→ **ЦИТИРУЕМЫЙ ОТРЫВОК**:
Жизнь, отданная небу. Гл. 2

Юрий Чуповский
               

               

     Сейчас, имея за спиной такой трудовой стаж, а это более пятидесяти лет, и освоив около десятка рабочих профессий (записи в трудовой книжке), могу с уверенностью заявить, более экстремальной работы, чем лётная, нет.

     Могу, вкратце, приоткрыть правду ощущений пилота от взлёта до посадки…
Как только я, как командир самолёта, даю команду на взлёт и перевожу рычаги управления двигателем на взлётный режим, в моём организме происходит, подсознательно, можно сказать, на уровне инстинкта, эмоциональный всплеск, выброс адреналина. Слух, автоматически, оценивает звук работы двигателя, глаза контролируют направление взлёта (это особенно важно при боковом, порывистом ветре) и достижение скорости, при которой происходит отрыв самолёта от земли. При этом, за доли секунды, ты должен оценить: хватит ли длины взлётной полосы, чтобы самолёт безопасно оторвался и на безопасной высоте пролетел над препятствиями (в направлении взлёта, чаще всего, расположены лесополосы, линии электропередач, здания населённых пунктов). При этом в голове, автоматически, происходит фиксация решений по преодолению возможных осложнений. Но вот взлёт прошёл благополучно, можно,  кажется, и расслабиться. И вот здесь, командиру самолёта, нужно особенно чутко и внимательно реагировать на любые отклонения, возникающие во время полёта. А они могут возникать и из-за человеческого фактора, и из-за погоды, и из-за работы двигателя.

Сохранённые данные
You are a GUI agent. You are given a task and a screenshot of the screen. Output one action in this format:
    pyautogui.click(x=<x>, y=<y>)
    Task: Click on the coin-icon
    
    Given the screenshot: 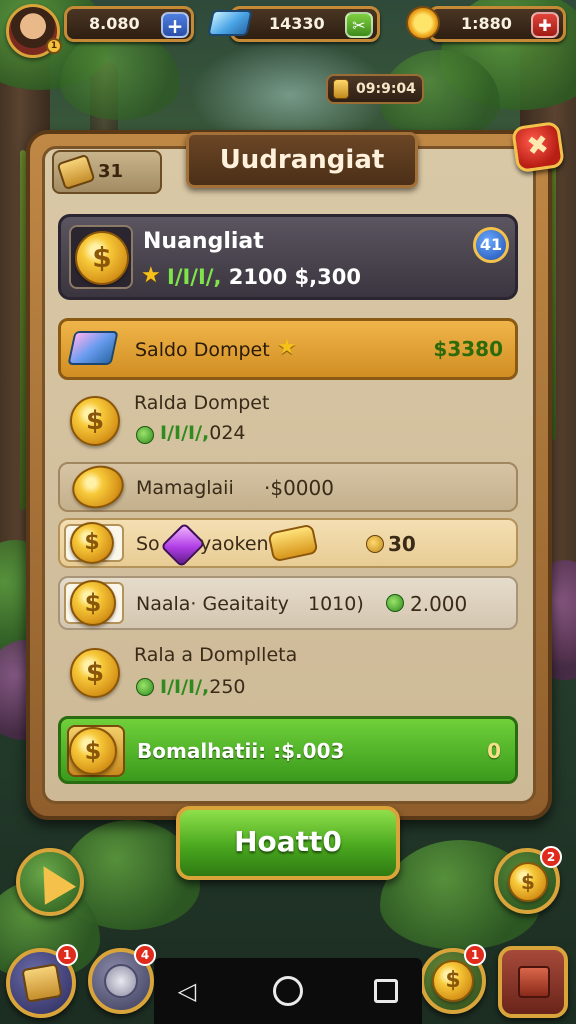 What is the action you would take?
    pyautogui.click(x=98, y=487)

→ **ЗАДАНИЕ**:
Повторите дословно часть приведённого выше отрывка о лётной работе: всё от слов «Юрий Чуповский» вплоть до слов «чем лётная, нет.».

→ **РЕШЕНИЕ ЗАДАЧИ**:
Юрий Чуповский
               

               

     Сейчас, имея за спиной такой трудовой стаж, а это более пятидесяти лет, и освоив около десятка рабочих профессий (записи в трудовой книжке), могу с уверенностью заявить, более экстремальной работы, чем лётная, нет.